Akira Kurosawa is one of the most respected and influential film directors in the history of cinema. In the West, many have come to his films via remakes of such as The Magnificent Seven, based on The Seven Samurai, and Sergio Leones A Fistful Of Dollars, which was a remake of Yojimbo.

His most popular film is undoubtedly The Seven Samurai – a work of outstanding artistry, despite the format restrictions and being severely cut for video release.

It was during the making of this film that Kurosawa developed his multi-camera filming technique. He also earned the nickname “world’s greatest editor” from the crew due to his practice of working late into the night editing during the shoot, rather than the usual practice of spending months in an editing suit after filming.

However, if Seven Samurai is his most popular work, then Ran is undoubtedly his great masterpiece, utilising those techniques and skills painstakingly built up over a lifetime of practice and experimentation.

StudioCanal’s new 4K restoration is both a welcome and timely release – coinciding with the 400th anniversary of William Shakespeare’s death, as well as 30 years since the film’s original UK premier.
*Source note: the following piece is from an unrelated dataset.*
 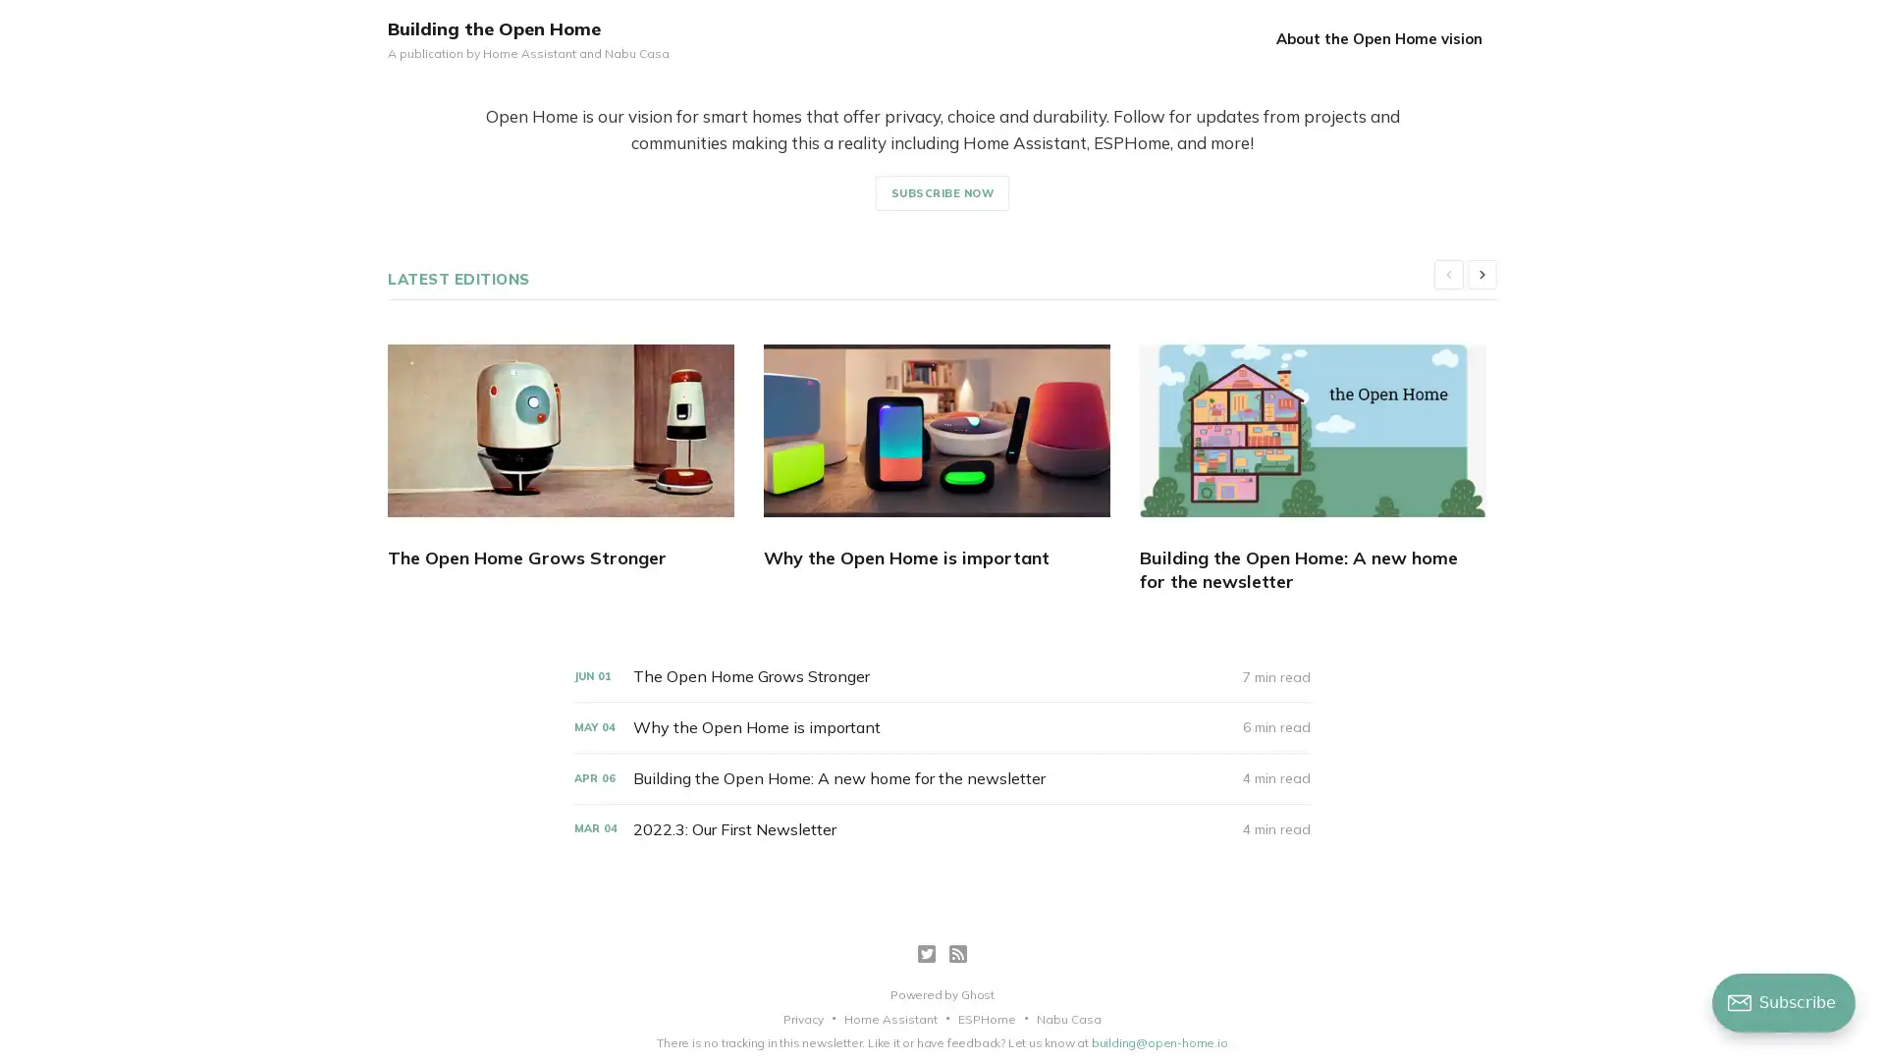 What do you see at coordinates (941, 192) in the screenshot?
I see `SUBSCRIBE NOW` at bounding box center [941, 192].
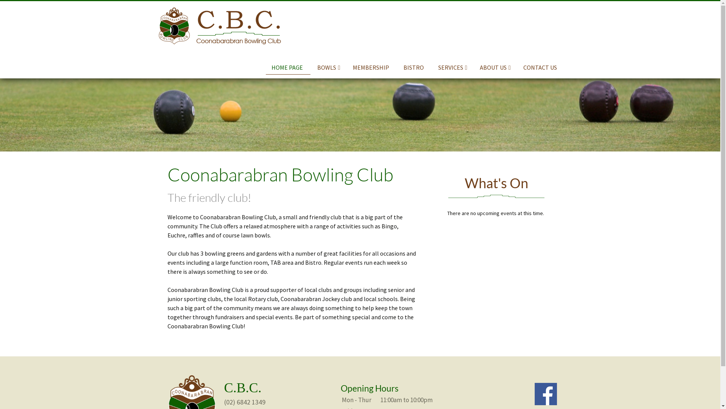  Describe the element at coordinates (288, 67) in the screenshot. I see `'HOME PAGE'` at that location.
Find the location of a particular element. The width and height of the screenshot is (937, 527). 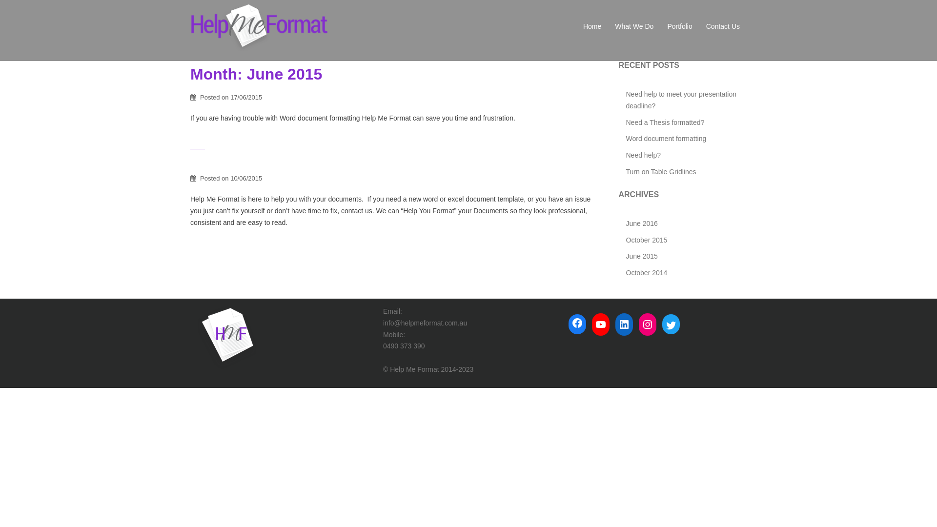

Ran is variously translated as meaning “chaos”, “rebellion”, “disturbed”, or “confused”. Tatsuya Nakadai plays the lead role of ageing warlord, Hidetora Ichimonji, who decides to abdicate in favour of his three sons. The story here departs form Shakespeare’s telling in many ways, not least in the gender of the warlord’s siblings.

Kurosawa was co-writer on the film, not just its director, and claimed inspiration for Ran from a warring states period tale about the warlord Mori Motonari. Only later did he realise the similarities with King Lear. Clearly it’s a classic plot; Shakespeare was reusing the story himself. And Ran is not Kurosawa’s only film to be influenced by the Bard. 1957’s Throne Of Blood was his take on Macbeth.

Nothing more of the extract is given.